I didn't recognize her at first, though I've met her several times. I understood why she looked so different when she came up to me at lunch and said, "Want to hear a funny story?" I nodded and she talked about being at the beach this summer and the wind catching her wig and throwing it into the water. She bent over in laughter. Then I recognized her, I pictured her in her wig. Today she was completely bald. Not a hair on her head, no eyebrows, nothing. I asked her, if she wouldn't mind, telling me how she came to lose her hair. She said that something had happened in her childhood and her hair just leapt off her head.
She made quite a sight, easy to pick out in a crowd. I could only imagine the kind of stares and comments that others made. But she bore herself well in the world, walked with confidence, bald head high. I came to understand why in the afternoon.

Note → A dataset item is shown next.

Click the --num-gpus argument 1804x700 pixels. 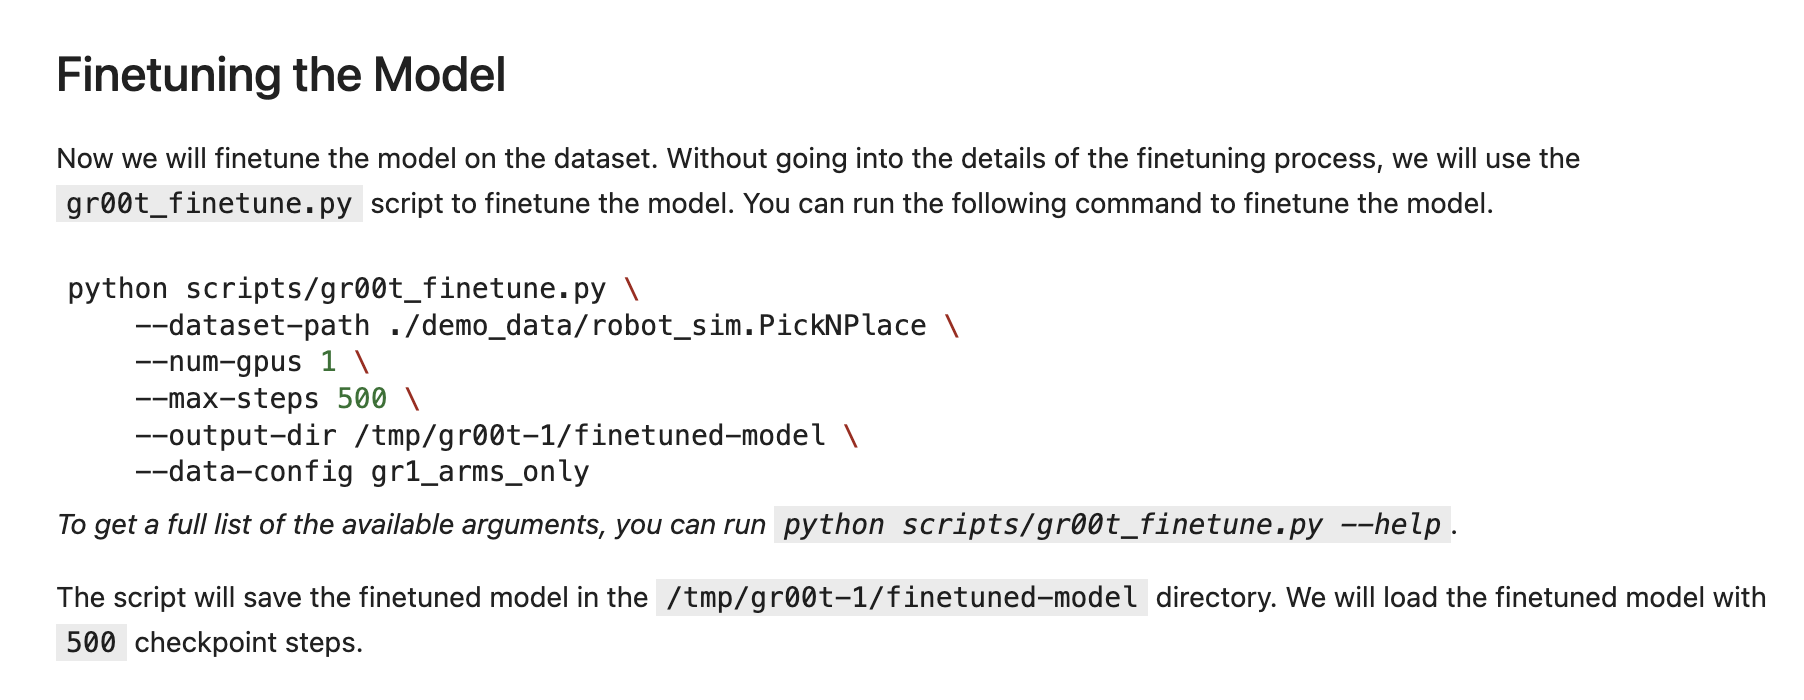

We had pairs together talking, each had to find out what the other's favourite flavour of cake, what they wanted for their birthday and what the first thing they would buy if they won the lottery. We laughed a lot as people came forward with little facts about each other. Learning to have a social conversation that isn't about 'you' is an important social skill. And they were 'getting it'.
When we got to her pair, she couldn't let the other person answer, it was like she was waiting. "What do you want for your birthday?" "Shampoo!" she yelled out. "What would you spend the lottery on, "Blow dryers!" came her answer and we all dissolved into laughter. Throughout the day she used her humour well. Sometimes she targetted herself and the bald head, sometimes me and the little mistakes I made through the day, sometimes - gently - others.
No wonder she holds her (bald) head high. She laughs at the world before the world can laugh at her.
Now there is a strategy and a half.
Shampoo, blow dryers, and a cocky attitude.
3 comments:
oh my God - that's great! Laugh at the world as there is often much to laugh at - she must be an amazing person.
thanks for my morning smile!
Gosh, who needs wigs with a sense of humor like that?
Apologies for being off topic, and for bringing in such a discouraging note, but it seems that a police officer in Tampa, Florida, pushed a paralyzed man from a wheelchair. BBC Ouch discussion thread on this:
http://www.bbc.co.uk/dna/mbouch/F2322273?thread=5095881
And you can see the news article about it (and the video of the incident) at:
http://www2.tbo.com/content/2008/feb/13/na-toss-from-wheelchair-brings-jail-suspensions/
Most of the comments posted to this article are from people calling for the officer to be fired. One person who knows the officer has leapt in to her defense claiming that she must have simply had a momentary lapse of judgment on a bad day and is actually a good officer. (And her past record is supposed to be enough to excuse this behavior now? Sorry, not buying it.)